## Work instruction
Retype the listing that follows, leaving nothing out.

## Extracted records
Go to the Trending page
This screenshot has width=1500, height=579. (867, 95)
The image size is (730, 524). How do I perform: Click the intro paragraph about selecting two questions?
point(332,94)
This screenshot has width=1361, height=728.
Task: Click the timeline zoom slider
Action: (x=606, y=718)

## Exercise response
Go to the Trending page
This screenshot has width=1500, height=579. (867, 95)
The image size is (730, 524). How do I perform: Click the intro paragraph about selecting two questions?
point(332,94)
This screenshot has width=1361, height=728.
Task: Click the timeline zoom slider
Action: (x=606, y=718)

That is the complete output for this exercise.